Input data
========
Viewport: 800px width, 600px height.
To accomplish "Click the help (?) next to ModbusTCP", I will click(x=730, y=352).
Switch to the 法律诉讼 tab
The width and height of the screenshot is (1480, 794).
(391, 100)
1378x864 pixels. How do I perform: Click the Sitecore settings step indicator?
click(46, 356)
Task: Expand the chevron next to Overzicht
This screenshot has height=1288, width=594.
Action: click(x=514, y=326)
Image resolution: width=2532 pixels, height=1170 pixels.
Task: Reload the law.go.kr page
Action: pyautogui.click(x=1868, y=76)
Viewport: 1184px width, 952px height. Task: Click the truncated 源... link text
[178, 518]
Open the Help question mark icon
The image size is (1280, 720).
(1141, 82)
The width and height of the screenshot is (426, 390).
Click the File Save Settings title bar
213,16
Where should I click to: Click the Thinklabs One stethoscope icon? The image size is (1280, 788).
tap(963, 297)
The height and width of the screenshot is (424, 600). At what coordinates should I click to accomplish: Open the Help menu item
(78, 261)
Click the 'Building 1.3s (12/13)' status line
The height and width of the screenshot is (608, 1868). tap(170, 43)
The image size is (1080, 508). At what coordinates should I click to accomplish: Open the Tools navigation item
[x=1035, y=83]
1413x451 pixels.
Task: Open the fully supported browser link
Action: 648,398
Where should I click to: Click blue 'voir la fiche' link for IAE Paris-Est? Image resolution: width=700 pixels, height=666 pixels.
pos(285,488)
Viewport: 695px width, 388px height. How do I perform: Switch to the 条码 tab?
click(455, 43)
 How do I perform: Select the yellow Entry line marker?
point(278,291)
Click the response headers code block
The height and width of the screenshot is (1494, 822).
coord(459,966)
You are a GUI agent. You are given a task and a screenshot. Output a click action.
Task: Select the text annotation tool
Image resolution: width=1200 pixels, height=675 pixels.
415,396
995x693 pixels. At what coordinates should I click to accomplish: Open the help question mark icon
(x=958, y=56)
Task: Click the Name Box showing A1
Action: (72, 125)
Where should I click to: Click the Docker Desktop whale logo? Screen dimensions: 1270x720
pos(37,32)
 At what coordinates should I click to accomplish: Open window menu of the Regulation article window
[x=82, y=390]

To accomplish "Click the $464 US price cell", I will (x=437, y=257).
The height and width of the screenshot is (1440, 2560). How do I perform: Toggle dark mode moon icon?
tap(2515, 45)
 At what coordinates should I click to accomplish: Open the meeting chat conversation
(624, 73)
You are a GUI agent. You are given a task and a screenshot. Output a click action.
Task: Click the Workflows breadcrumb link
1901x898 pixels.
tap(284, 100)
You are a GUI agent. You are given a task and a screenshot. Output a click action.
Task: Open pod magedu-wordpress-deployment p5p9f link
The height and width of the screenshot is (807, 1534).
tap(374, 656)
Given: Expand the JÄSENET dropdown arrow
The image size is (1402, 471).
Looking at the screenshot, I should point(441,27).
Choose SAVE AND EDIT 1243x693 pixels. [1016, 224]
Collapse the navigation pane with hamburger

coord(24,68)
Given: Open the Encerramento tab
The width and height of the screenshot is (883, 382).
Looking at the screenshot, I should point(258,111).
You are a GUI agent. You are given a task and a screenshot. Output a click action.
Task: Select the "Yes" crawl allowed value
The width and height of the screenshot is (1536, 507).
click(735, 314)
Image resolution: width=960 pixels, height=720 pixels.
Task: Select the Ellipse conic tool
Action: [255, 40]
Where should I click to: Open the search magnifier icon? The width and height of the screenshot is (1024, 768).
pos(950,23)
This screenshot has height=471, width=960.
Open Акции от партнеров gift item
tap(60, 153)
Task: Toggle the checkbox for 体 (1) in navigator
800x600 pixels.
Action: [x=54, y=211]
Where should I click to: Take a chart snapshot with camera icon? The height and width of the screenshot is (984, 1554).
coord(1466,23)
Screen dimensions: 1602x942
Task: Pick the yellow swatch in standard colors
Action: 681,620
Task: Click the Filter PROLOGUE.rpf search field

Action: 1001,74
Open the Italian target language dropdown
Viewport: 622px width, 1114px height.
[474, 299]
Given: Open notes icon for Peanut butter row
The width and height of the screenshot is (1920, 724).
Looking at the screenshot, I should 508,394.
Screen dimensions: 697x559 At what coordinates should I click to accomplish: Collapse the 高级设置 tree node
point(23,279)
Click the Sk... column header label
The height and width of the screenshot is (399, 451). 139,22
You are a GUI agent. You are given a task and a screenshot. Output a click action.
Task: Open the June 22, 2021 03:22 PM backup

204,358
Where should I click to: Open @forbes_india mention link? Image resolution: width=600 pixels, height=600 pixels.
========
Instructions to follow
Copy out every line of the material above verbatim, leaving nothing out and changing nothing.

Reply to the task
Viewport: 800px width, 600px height.
To accomplish "Click the help (?) next to ModbusTCP", I will click(x=730, y=352).
Switch to the 法律诉讼 tab
The width and height of the screenshot is (1480, 794).
(391, 100)
1378x864 pixels. How do I perform: Click the Sitecore settings step indicator?
click(46, 356)
Task: Expand the chevron next to Overzicht
This screenshot has height=1288, width=594.
Action: click(x=514, y=326)
Image resolution: width=2532 pixels, height=1170 pixels.
Task: Reload the law.go.kr page
Action: pyautogui.click(x=1868, y=76)
Viewport: 1184px width, 952px height. Task: Click the truncated 源... link text
[178, 518]
Open the Help question mark icon
The image size is (1280, 720).
(1141, 82)
The width and height of the screenshot is (426, 390).
Click the File Save Settings title bar
213,16
Where should I click to: Click the Thinklabs One stethoscope icon? The image size is (1280, 788).
tap(963, 297)
The height and width of the screenshot is (424, 600). At what coordinates should I click to accomplish: Open the Help menu item
(78, 261)
Click the 'Building 1.3s (12/13)' status line
The height and width of the screenshot is (608, 1868). tap(170, 43)
The image size is (1080, 508). At what coordinates should I click to accomplish: Open the Tools navigation item
[x=1035, y=83]
1413x451 pixels.
Task: Open the fully supported browser link
Action: 648,398
Where should I click to: Click blue 'voir la fiche' link for IAE Paris-Est? Image resolution: width=700 pixels, height=666 pixels.
pos(285,488)
Viewport: 695px width, 388px height. How do I perform: Switch to the 条码 tab?
click(455, 43)
 How do I perform: Select the yellow Entry line marker?
point(278,291)
Click the response headers code block
The height and width of the screenshot is (1494, 822).
coord(459,966)
You are a GUI agent. You are given a task and a screenshot. Output a click action.
Task: Select the text annotation tool
Image resolution: width=1200 pixels, height=675 pixels.
415,396
995x693 pixels. At what coordinates should I click to accomplish: Open the help question mark icon
(x=958, y=56)
Task: Click the Name Box showing A1
Action: (72, 125)
Where should I click to: Click the Docker Desktop whale logo? Screen dimensions: 1270x720
pos(37,32)
 At what coordinates should I click to accomplish: Open window menu of the Regulation article window
[x=82, y=390]

To accomplish "Click the $464 US price cell", I will (x=437, y=257).
The height and width of the screenshot is (1440, 2560). How do I perform: Toggle dark mode moon icon?
tap(2515, 45)
 At what coordinates should I click to accomplish: Open the meeting chat conversation
(624, 73)
You are a GUI agent. You are given a task and a screenshot. Output a click action.
Task: Click the Workflows breadcrumb link
1901x898 pixels.
tap(284, 100)
You are a GUI agent. You are given a task and a screenshot. Output a click action.
Task: Open pod magedu-wordpress-deployment p5p9f link
The height and width of the screenshot is (807, 1534).
tap(374, 656)
Given: Expand the JÄSENET dropdown arrow
The image size is (1402, 471).
Looking at the screenshot, I should point(441,27).
Choose SAVE AND EDIT 1243x693 pixels. [1016, 224]
Collapse the navigation pane with hamburger

coord(24,68)
Given: Open the Encerramento tab
The width and height of the screenshot is (883, 382).
Looking at the screenshot, I should point(258,111).
You are a GUI agent. You are given a task and a screenshot. Output a click action.
Task: Select the "Yes" crawl allowed value
The width and height of the screenshot is (1536, 507).
click(735, 314)
Image resolution: width=960 pixels, height=720 pixels.
Task: Select the Ellipse conic tool
Action: [255, 40]
Where should I click to: Open the search magnifier icon? The width and height of the screenshot is (1024, 768).
pos(950,23)
This screenshot has height=471, width=960.
Open Акции от партнеров gift item
tap(60, 153)
Task: Toggle the checkbox for 体 (1) in navigator
800x600 pixels.
Action: [x=54, y=211]
Where should I click to: Take a chart snapshot with camera icon? The height and width of the screenshot is (984, 1554).
coord(1466,23)
Screen dimensions: 1602x942
Task: Pick the yellow swatch in standard colors
Action: 681,620
Task: Click the Filter PROLOGUE.rpf search field

Action: 1001,74
Open the Italian target language dropdown
Viewport: 622px width, 1114px height.
[474, 299]
Given: Open notes icon for Peanut butter row
The width and height of the screenshot is (1920, 724).
Looking at the screenshot, I should 508,394.
Screen dimensions: 697x559 At what coordinates should I click to accomplish: Collapse the 高级设置 tree node
point(23,279)
Click the Sk... column header label
The height and width of the screenshot is (399, 451). 139,22
You are a GUI agent. You are given a task and a screenshot. Output a click action.
Task: Open the June 22, 2021 03:22 PM backup

204,358
Where should I click to: Open @forbes_india mention link? Image resolution: width=600 pixels, height=600 pixels.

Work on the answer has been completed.